:: Saved data entries ::
###
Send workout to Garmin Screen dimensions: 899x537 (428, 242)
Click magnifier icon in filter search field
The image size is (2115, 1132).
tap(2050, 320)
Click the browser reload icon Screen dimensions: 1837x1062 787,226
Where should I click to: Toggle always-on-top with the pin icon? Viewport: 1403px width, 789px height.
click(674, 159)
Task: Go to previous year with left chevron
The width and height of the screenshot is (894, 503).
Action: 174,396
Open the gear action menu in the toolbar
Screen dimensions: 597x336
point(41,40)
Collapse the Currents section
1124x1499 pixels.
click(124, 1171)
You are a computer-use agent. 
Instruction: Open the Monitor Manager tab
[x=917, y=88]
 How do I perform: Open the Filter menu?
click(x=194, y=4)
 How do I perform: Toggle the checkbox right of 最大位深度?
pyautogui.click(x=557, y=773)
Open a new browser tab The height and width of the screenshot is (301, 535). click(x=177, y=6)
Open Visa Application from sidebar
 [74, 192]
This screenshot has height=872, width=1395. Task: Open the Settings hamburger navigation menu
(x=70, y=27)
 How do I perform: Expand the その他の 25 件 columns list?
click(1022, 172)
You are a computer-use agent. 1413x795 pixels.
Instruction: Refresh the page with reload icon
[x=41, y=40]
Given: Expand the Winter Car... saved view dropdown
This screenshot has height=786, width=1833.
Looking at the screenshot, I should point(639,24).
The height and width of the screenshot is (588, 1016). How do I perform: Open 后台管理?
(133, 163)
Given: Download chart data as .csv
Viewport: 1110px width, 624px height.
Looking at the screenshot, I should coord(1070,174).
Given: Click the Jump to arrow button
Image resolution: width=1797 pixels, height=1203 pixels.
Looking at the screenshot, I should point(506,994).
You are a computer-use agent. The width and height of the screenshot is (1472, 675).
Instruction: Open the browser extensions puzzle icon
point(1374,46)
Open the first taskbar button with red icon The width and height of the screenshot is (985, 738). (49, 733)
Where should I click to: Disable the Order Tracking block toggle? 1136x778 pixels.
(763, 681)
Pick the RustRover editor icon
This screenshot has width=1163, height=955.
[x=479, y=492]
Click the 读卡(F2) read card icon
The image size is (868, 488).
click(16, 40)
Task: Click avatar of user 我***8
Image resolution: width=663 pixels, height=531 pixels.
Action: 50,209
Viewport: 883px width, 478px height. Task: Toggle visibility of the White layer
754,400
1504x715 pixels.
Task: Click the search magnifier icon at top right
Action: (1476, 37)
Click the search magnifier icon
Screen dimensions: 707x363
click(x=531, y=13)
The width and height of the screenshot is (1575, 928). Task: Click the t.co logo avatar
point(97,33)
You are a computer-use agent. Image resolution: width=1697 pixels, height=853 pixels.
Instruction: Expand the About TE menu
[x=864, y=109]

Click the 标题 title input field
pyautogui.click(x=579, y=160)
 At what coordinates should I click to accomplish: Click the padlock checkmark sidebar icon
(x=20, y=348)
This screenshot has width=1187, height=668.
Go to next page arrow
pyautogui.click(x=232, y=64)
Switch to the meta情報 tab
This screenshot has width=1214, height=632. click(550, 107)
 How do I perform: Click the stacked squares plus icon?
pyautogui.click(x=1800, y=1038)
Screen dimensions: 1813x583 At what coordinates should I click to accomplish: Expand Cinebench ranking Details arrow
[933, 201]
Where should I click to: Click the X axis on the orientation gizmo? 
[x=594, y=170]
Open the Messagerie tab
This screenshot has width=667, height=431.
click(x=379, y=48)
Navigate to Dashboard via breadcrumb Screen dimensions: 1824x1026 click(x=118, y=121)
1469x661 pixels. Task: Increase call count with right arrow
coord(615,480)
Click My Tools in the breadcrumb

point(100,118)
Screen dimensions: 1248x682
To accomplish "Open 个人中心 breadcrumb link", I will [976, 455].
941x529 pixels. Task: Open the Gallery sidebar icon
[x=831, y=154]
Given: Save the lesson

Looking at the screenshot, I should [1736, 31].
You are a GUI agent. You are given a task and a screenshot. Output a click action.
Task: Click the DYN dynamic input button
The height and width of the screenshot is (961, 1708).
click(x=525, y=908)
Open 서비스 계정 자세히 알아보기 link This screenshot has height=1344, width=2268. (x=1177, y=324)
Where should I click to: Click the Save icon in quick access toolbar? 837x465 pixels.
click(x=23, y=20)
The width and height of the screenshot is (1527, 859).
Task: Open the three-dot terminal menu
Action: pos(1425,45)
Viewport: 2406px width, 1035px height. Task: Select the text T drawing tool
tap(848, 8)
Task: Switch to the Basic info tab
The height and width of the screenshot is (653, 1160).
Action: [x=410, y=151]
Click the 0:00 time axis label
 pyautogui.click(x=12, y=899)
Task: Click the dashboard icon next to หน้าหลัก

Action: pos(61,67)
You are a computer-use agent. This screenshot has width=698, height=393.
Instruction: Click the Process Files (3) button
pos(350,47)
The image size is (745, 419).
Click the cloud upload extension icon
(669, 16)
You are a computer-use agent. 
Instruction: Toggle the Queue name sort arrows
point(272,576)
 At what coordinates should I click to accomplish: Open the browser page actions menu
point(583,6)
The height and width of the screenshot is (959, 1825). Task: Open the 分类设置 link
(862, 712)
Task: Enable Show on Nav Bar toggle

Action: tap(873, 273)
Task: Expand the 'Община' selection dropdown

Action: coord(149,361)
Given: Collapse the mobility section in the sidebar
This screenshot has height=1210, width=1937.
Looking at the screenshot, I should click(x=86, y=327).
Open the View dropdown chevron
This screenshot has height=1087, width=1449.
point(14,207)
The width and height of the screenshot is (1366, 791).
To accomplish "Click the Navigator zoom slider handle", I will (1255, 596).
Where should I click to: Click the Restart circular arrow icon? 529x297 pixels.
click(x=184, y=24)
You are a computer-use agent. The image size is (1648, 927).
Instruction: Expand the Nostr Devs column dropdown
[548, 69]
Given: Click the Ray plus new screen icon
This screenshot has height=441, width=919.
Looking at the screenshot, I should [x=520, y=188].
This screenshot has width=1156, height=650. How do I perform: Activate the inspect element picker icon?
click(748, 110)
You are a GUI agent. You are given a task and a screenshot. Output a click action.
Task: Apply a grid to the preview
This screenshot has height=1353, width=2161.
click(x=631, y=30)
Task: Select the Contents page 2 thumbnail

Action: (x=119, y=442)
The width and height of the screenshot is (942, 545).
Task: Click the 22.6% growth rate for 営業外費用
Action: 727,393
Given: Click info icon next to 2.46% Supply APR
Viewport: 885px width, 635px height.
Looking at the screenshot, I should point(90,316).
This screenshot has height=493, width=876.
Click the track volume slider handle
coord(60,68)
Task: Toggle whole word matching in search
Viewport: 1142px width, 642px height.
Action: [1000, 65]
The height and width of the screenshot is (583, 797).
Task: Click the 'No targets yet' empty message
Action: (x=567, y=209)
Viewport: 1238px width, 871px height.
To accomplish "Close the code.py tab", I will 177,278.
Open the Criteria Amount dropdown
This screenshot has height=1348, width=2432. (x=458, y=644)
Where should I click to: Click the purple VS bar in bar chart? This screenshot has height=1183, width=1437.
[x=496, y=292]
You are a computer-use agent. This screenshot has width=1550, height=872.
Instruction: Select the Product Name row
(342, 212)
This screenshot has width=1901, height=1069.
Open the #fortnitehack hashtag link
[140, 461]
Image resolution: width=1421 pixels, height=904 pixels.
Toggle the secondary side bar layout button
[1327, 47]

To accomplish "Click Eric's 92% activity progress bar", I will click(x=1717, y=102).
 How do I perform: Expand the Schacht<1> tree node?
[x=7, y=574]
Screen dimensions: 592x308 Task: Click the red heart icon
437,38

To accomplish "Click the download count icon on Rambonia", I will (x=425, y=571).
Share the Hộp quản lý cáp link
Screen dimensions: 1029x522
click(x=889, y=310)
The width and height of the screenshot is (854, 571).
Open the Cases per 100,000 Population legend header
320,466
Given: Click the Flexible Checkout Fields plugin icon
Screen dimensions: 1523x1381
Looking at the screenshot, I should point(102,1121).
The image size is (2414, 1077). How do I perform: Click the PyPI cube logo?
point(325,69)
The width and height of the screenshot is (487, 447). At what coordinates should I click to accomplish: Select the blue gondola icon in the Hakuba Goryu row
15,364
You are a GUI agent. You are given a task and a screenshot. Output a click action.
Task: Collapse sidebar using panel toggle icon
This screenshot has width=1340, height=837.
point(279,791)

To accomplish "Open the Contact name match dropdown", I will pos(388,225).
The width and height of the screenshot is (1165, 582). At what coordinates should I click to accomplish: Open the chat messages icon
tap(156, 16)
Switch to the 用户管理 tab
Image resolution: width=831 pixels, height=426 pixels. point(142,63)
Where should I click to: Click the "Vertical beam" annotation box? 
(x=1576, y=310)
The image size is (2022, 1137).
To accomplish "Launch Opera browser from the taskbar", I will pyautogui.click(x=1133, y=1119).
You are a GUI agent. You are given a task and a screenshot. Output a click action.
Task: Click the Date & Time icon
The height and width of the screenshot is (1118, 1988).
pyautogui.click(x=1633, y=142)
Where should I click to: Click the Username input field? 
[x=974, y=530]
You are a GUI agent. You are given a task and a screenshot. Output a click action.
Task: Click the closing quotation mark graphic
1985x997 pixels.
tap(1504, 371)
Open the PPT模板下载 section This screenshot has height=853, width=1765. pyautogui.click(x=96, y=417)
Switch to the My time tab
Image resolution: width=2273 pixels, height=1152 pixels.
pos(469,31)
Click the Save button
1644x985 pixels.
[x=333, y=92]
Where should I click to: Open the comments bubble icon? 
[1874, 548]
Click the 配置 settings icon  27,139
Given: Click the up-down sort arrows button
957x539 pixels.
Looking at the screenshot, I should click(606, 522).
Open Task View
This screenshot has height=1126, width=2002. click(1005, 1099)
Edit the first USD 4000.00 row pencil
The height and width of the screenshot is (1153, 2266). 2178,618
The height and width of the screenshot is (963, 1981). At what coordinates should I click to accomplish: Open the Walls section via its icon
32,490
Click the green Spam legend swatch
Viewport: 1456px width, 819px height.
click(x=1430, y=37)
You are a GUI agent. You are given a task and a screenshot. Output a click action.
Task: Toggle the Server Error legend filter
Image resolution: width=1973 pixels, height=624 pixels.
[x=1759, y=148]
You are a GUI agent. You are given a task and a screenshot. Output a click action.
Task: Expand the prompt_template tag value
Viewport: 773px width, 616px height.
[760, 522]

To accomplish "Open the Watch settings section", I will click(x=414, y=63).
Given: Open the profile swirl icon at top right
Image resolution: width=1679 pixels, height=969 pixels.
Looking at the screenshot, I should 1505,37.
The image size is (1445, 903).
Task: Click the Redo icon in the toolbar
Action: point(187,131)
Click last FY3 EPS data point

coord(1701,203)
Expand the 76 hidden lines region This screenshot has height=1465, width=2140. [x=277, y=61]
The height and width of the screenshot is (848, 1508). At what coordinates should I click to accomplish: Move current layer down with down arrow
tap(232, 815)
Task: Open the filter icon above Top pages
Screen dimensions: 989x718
###
:: About this exercise ::
Scan the entries above and show each line that contains the word "Collapse".

:: Solution ::
Collapse the Currents section
Given: Collapse the mobility section in the sidebar
Task: Collapse sidebar using panel toggle icon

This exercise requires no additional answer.